SELECT COUNT(empno) AS cnt_emp
    , ROUND(AVG(sal), 2) AS avg_sal
    , ROUND(AVG(datediff(getdate(), hiredate, 'dd')), 2) AS avg_hire
FROM `emp`
GROUP BY `DEPTNO`;

Result:

+------------+------------+------------+
| cnt_emp    | avg_sal    | avg_hire   |
+------------+------------+------------+
| 5          | 2175.0     | 14886.2    |
| 6          | 1566.67    | 15715.33   |
| 3          | 2916.67    | 15606.33   |
+------------+------------+------------+

The avg_hire values depend on the current date because getdate() returns the system date at query time. Your results will differ from the values shown above.

Example 6: Query the top three earners per department

Window functions compute a value for each row relative to a partition of rows, without collapsing the partition into a single output row. This is different from GROUP BY, which produces one row per group.

ROW_NUMBER() OVER (...) assigns a sequential integer to each row within a partition.
PARTITION BY deptno resets the counter for each department.
ORDER BY sal DESC ranks employees from highest to lowest salary within each partition.
The outer WHERE emp1.nums < 4 keeps only the top three rows per department.

SELECT *
FROM (
  SELECT deptno
    , ename
    , sal
    , ROW_NUMBER() OVER (PARTITION BY deptno ORDER BY sal DESC) AS nums
  FROM emp
) emp1
WHERE emp1.nums < 4;

Result:

+------------+------------+------------+------------+
| deptno     | ename      | sal        | nums       |
+------------+------------+------------+------------+
| 10         | KING       | 5000.0     | 1          |
| 10         | CLARK      | 2450.0     | 2          |
| 10         | MILLER     | 1300.0     | 3          |
| 20         | SCOTT      | 3000.0     | 1          |
| 20         | FORD       | 3000.0     | 2          |
| 20         | JONES      | 2975.0     | 3          |
| 30         | BLAKE      | 2850.0     | 1          |
| 30         | ALLEN      | 1600.0     | 2          |
| 30         | TURNER     | 1500.0     | 3          |
+------------+------------+------------+------------+

ORDER BY must be followed by LIMIT N when used at the top level of a query. In this example, ORDER BY appears inside a window function's OVER clause, so no LIMIT is required.

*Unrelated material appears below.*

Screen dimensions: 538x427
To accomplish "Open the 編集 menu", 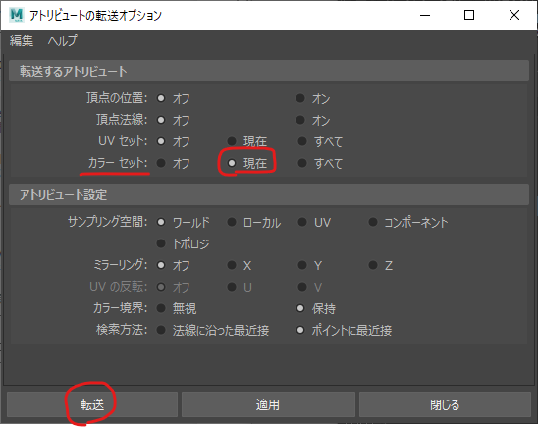I will click(22, 41).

Example 7: Query employee count and clerk proportion per department

CASE WHEN inside SUM converts a condition to a numeric value (1 for clerks, 0 for others). Dividing the sum by COUNT(empno) gives the proportion.

SELECT deptno
    , COUNT(empno) AS cnt
    , ROUND(SUM(CASE
      WHEN job = 'CLERK' THEN 1
      ELSE 0
    END) / COUNT(empno), 2) AS rate
FROM `EMP`
GROUP BY deptno;

Result:

+------------+------------+------------+
| deptno     | cnt        | rate       |
+------------+------------+------------+
| 20         | 5          | 0.4        |
| 30         | 6          | 0.17       |
| 10         | 3          | 0.33       |
+------------+------------+------------+

MaxCompute SQL constraints

The following constraints apply to MaxCompute SQL. Understanding them before writing queries prevents common errors.

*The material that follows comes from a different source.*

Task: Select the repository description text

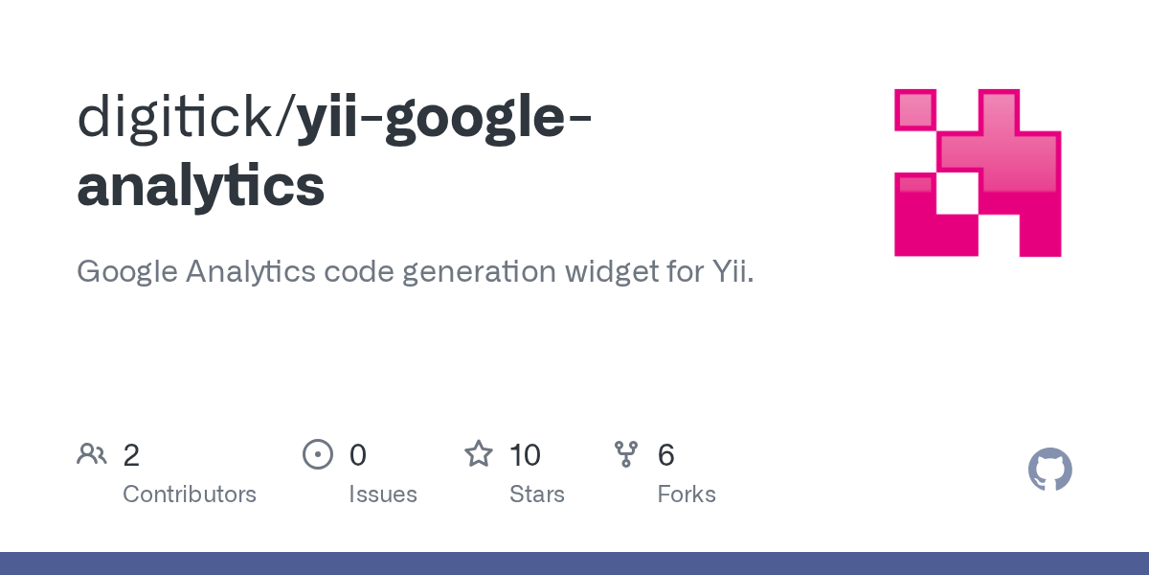Action: click(415, 272)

Clause or feature	Constraint
`GROUP BY`	The SELECT list can include only aggregate functions and columns in the `GROUP BY` clause.
`ORDER BY`	Must be followed by `LIMIT N` when used at the top level of a query.
SELECT expression	Does not support subqueries. Rewrite as a JOIN clause.
`JOIN`	Does not support Cartesian products. Use MAPJOIN as an alternative.
`UNION ALL`	Must be used with subqueries.
`IN` / `NOT IN` subquery	Can reference only one column and return up to 1,000 rows. For larger result sets, use a JOIN clause.